Recipients who receive or develop information related to this matter should immediately contact their local FBI office
Origins: On 1 November 2001, California governor Gray Davis said that law enforcement officials had "credible evidence" that terrorists may be targeting four California bridges, including the Golden Gate
The bridges identified by Davis as possible targets were the Golden Gate and Bay Bridge, both in San Francisco, the Vincent Thomas Bridge at the Port of Los Angeles, and the Coronado Bridge in San Diego.
The FBI, however, said in a statement that authorities had not yet corroborated the information but decided to issue a warning.
"Reportedly, unspecified groups are targeting suspension bridges on the West Coast," the FBI said in a statement. Six "incidents" were planned during rush hour between Friday, Nov. 2 and Friday, Nov. 9, the statement said.
FBI special agent Matt McLaughlin told CNN the information came to the FBI through another intelligence agency and that the FBI "is currently working vigorously to determine the credibility of the information."
The Justice Department took the rare step of releasing a statement from the FBI Counterterrorism Division sent via the National Threat Warning System. As summarized by CNN:
The FBI is in possession of uncorroborated information indicating the possibility of additional terrorist attacks against the United States, specifically the West Coast," the statement said.

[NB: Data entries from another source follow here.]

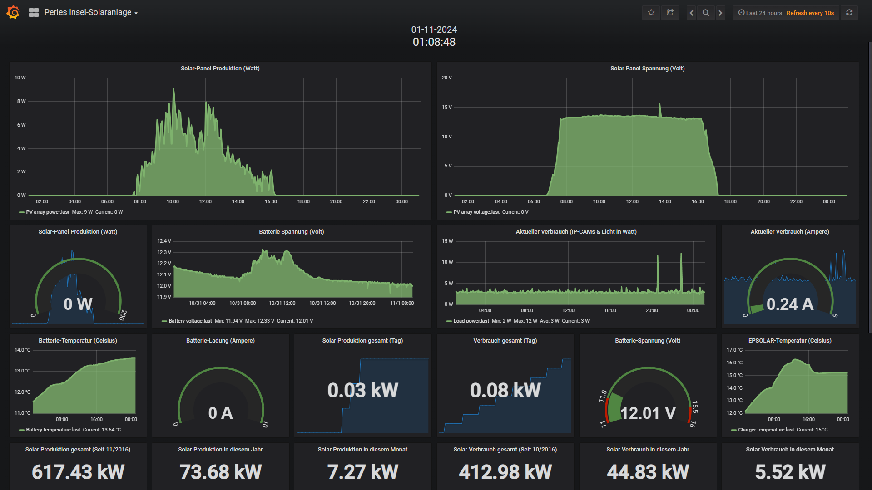This screenshot has width=872, height=490.
Task: Click the refresh dashboard icon
Action: point(849,13)
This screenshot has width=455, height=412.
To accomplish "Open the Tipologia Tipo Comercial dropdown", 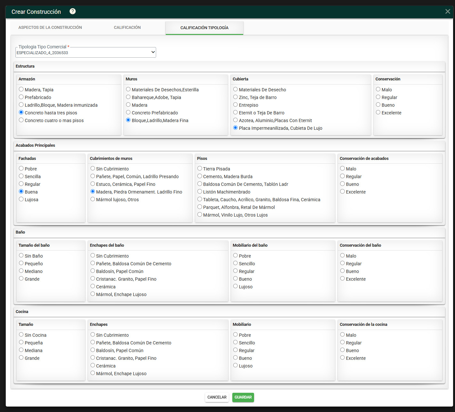I will 86,53.
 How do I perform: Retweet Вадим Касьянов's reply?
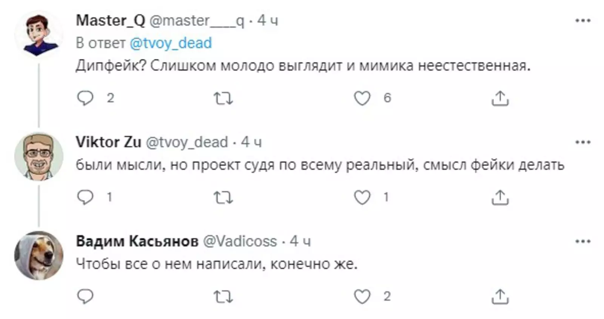coord(223,297)
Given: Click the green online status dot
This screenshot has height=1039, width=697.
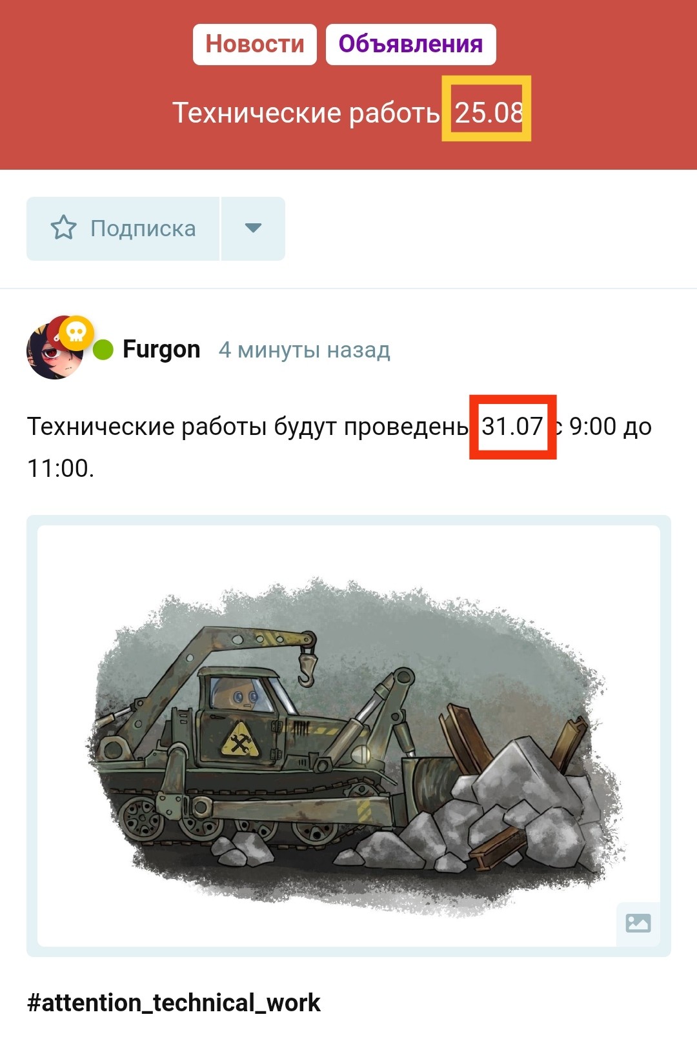Looking at the screenshot, I should 103,350.
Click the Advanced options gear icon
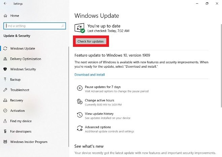The height and width of the screenshot is (157, 222). [x=80, y=128]
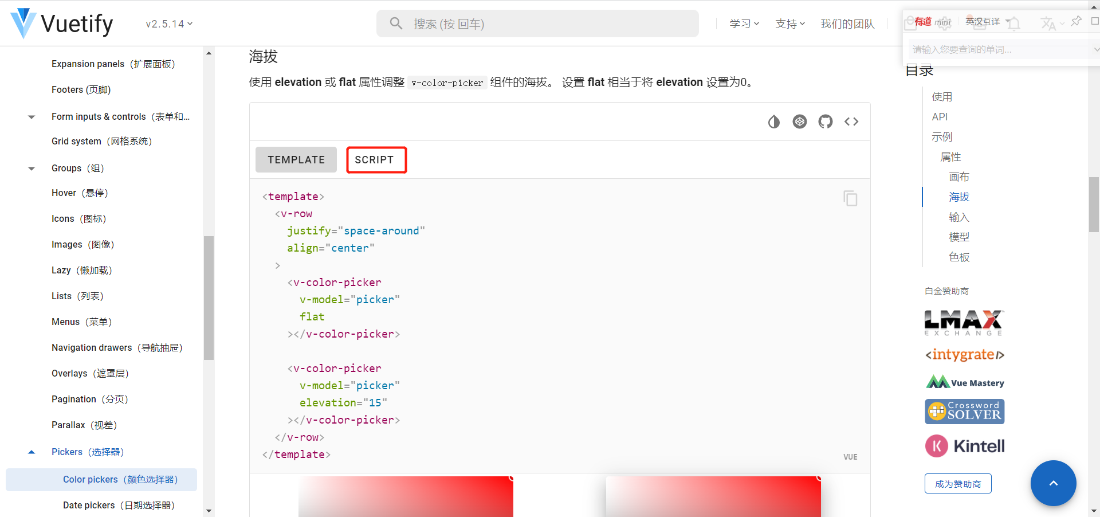The image size is (1100, 517).
Task: Open the Date pickers sidebar link
Action: 118,505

"Reportedly, unspecified groups are targeting suspension bridges on the West Coast. Six incidents are to take place during rush hour beginning Friday, November 2 and continuing through November 7, 2001."
"No further information about the alleged attack is known at this time," the statement continued. "The FBI is attempting to verify the validity of this report. Recipients will be updated as events warrant."

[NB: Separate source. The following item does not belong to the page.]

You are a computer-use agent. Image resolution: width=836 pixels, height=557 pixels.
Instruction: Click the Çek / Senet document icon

The FBI advisory concerned attacks on "West Coast bridges" and was sent to eight different states however; it did not specify either California or particular bridges within California as potential targets of attack, and Gov. Davis drew some criticism for having used uncorroborated FBI advisories as the basis for announcing that federal officials had "credible evidence" of planned terrorist attacks on California bridges.
Several days later, the FBI issued another message stating that the intelligence behind the bridge attack warning had not been credible:
The FBI concluded Tuesday that the raw intelligence behind last week's warning that terrorists might attack West Coast bridges was not credible . . .

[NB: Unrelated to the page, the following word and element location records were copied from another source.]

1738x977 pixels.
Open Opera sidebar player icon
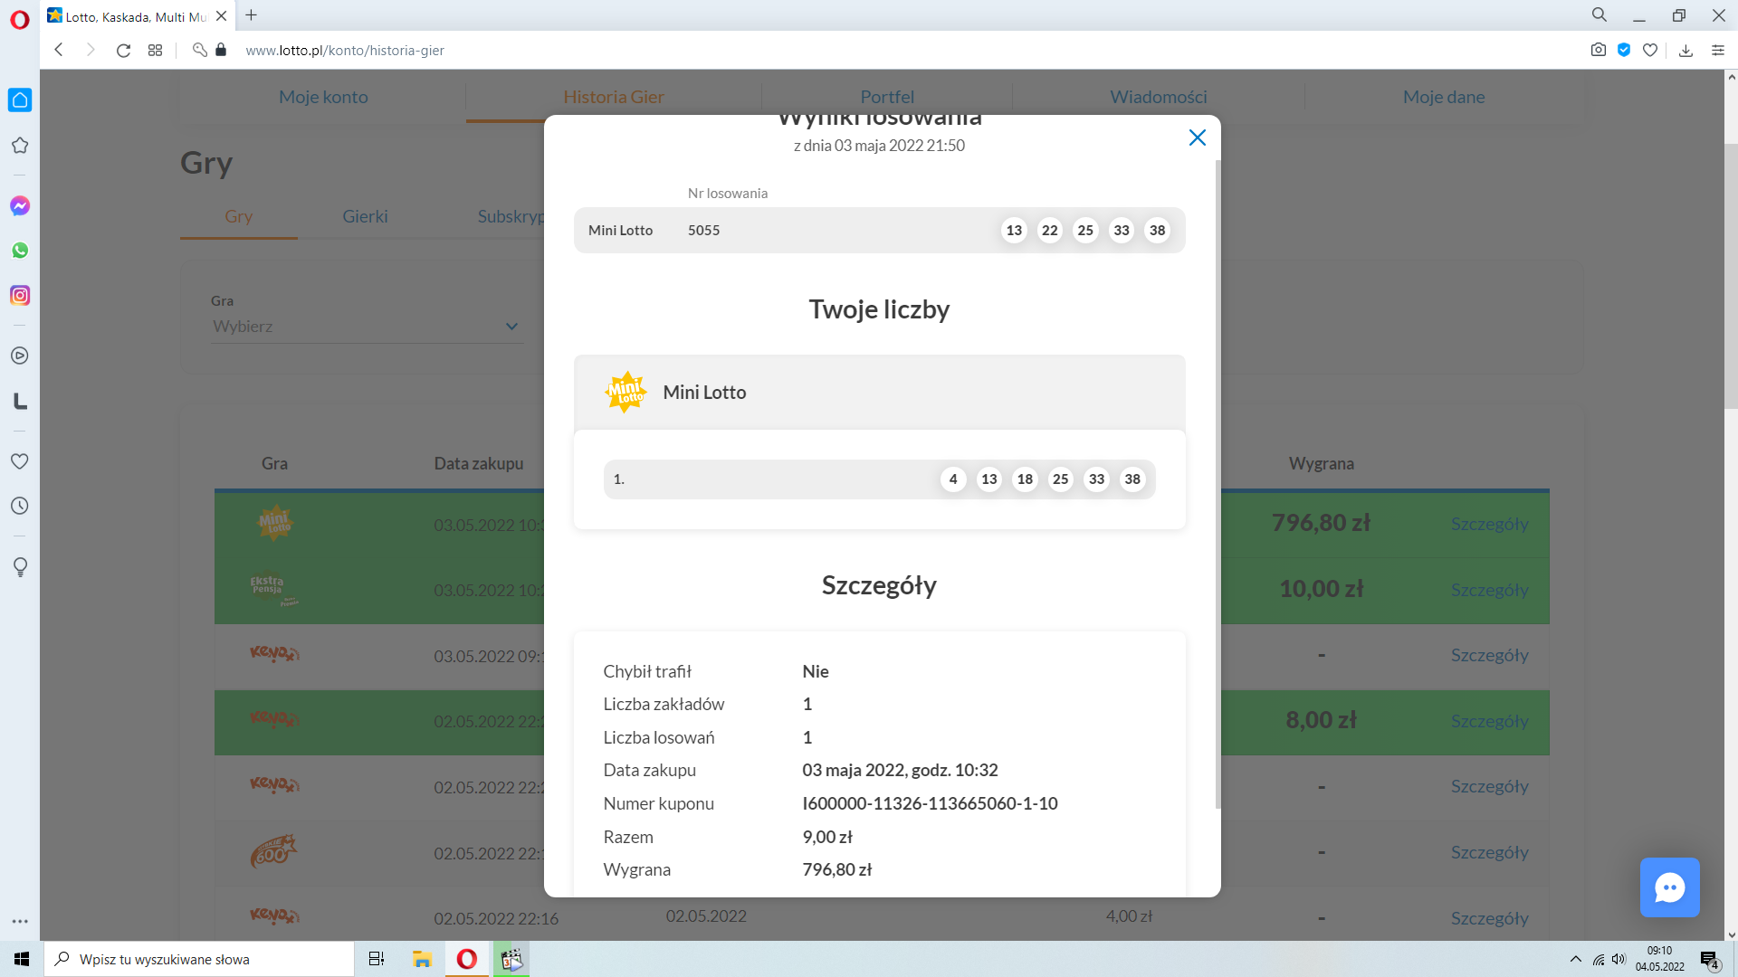(x=20, y=356)
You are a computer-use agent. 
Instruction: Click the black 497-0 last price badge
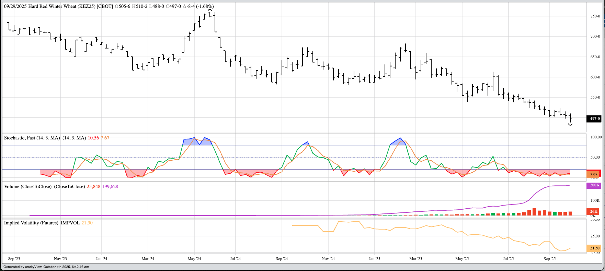tap(595, 119)
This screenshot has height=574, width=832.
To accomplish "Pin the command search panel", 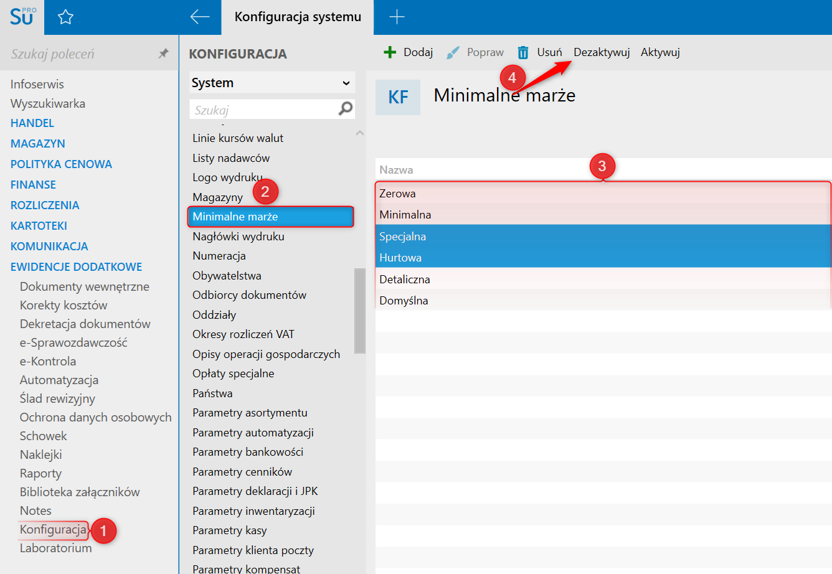I will (x=163, y=54).
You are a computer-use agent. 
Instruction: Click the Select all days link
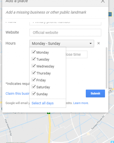pos(42,103)

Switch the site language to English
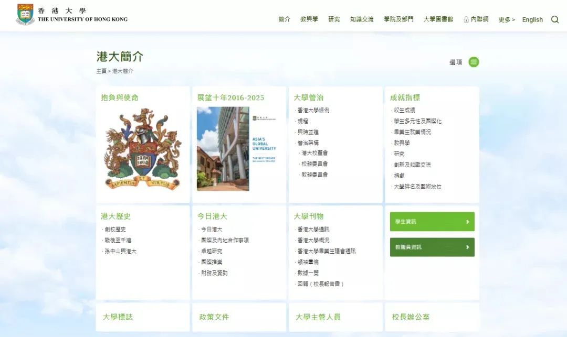[532, 19]
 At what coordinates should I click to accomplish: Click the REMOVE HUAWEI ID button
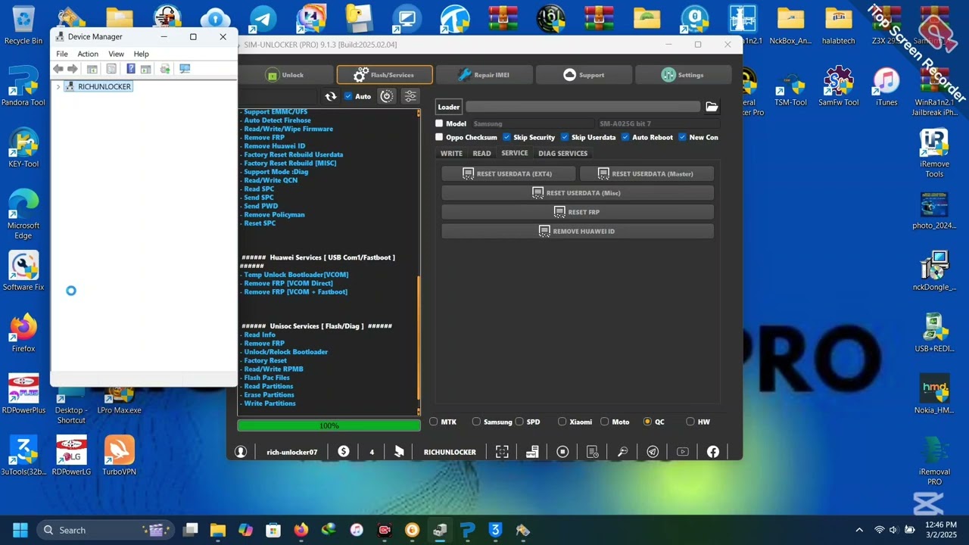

The FBI received uncorroborated intelligence last week suggesting terrorists might strike suspension bridges on the West Coast between last Friday and Wednesday and issued a private warning to law enforcement in eight states. The warning also went to many companies in the region through the FBI's Infragard network that alerts industry to threats.
California Gov. Gray Davis then took the information public the next day, suggesting federal officials had "credible evidence" of a possible terror attack on four bridges in his state.
National Guard troops took up positions on the bridges, and transportation officials beefed up security from the Golden Gate Bridge in San Francisco to the Holland Tunnel in New York.
But agents who looked further into the raw intelligence found no evidence to corroborate the threat, officials said. They issued an updated message to police nationwide on Tuesday.
"Recipients should be advised that FBI investigation has determined that the threat to suspension bridges is not deemed credible," the message said.